Made with HERE: Isoscope shows your scope for travel

51° 30' 23.112" N, -0° 7' 37.956" E
22nd May 2014

Isoscope is a data visualisation project that allows you to see how far you could travel from any given spot, depending on the time you have available, the time of day, and the day of the week.

It was created in collaboration with HERE by three students – Flavio Gortana, Martin von Lupin and Sebastian Kaim, at Potsdam University in Germany, under the supervision of Till Nagel, an expert in geovisualisation.

As you would imagine, the cool, organic shapes that show your potential reach are created by querying the HERE APIs for road speeds and traffic conditions, by time and day. Then it creates a time-slice isochrone map.

See your limits

It depends where you live, but city-dwellers will note the big differences in travel possibilities between different times and days.

Here are my choices at 9pm Sunday, travelling from my office in central London.


And here is how they are reduced if I turn the clock forward to 9am on Monday. Ugh, traffic.


Screenshots don’t really communicate the fluidity and playfulness of the interface, though. Go ahead and take a look at where your day could take you on the tool’s site.

Nothing wrong with toys

till-nagelWhy would this be useful? Well, in part it doesn’t really matter. Till Nagel told us that the tool “is designed to inspire curiosity about the world around us.” But one potential use could be working out where would be a good place to live if you don’t want a long commute. Or vice-versa – whether that prospective new job is just too far away.

Till stresses the playful nature of Isoscope. “It’s a way of communicating how people move around in a city, and how they could move around, in a way that’s more understandable and graspable. We were trying to allow a playful exploration and make it very accessible.”
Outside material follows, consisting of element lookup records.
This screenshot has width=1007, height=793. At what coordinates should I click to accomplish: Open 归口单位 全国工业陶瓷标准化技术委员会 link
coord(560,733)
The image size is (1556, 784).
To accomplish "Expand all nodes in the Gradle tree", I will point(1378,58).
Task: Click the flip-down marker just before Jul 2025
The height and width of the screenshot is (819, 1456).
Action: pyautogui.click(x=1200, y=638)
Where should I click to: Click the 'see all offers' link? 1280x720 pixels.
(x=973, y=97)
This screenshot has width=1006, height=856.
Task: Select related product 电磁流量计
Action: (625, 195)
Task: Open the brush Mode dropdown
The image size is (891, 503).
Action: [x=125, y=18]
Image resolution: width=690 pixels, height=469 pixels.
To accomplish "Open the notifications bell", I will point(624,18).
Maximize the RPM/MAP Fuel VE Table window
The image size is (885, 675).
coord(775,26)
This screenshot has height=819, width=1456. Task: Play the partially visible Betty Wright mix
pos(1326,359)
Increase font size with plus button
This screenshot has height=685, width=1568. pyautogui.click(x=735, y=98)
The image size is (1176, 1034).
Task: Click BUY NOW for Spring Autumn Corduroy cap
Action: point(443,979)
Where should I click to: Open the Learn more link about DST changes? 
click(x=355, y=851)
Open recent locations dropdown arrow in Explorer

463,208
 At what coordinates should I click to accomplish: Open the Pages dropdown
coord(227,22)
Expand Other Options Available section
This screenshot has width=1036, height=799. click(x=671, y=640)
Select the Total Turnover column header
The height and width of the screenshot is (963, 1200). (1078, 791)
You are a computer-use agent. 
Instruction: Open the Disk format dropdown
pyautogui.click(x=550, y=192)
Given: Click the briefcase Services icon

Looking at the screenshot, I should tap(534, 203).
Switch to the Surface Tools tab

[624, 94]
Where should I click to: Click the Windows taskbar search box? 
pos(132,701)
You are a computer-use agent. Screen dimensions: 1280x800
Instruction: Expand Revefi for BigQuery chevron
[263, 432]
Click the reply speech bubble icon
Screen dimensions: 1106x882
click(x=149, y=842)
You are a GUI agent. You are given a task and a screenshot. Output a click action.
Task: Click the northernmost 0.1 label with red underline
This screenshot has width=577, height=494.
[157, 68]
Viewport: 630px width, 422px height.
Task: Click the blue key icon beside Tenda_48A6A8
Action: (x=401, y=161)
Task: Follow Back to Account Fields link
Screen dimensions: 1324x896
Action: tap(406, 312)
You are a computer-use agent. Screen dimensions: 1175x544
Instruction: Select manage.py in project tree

“The organic, curved shapes help to do that, and also give the people who use it a subtle cue that the information isn’t 100 per-cent precise. Because, how could it be?”

Talking transit

Provoking a discussion over how it works and the extent of its accuracy is a measure of the success of the project, says Till. And in this, it has certainly succeeded. The Atlantic called it “A striking new way to visualise mobility.” Fast Company said, “It puts the limits of urban mobility on display.” While Gizmodo described it as, “an interesting take on other commute maps.”

Future iterations or variations on Isoscope might see a move to mobile, a way of indexing the mobility of cities, and a split-screen version that allows you to compare the mobility of different areas.

For now, though, let’s just have fun with the original. But how would you like to see the idea extended?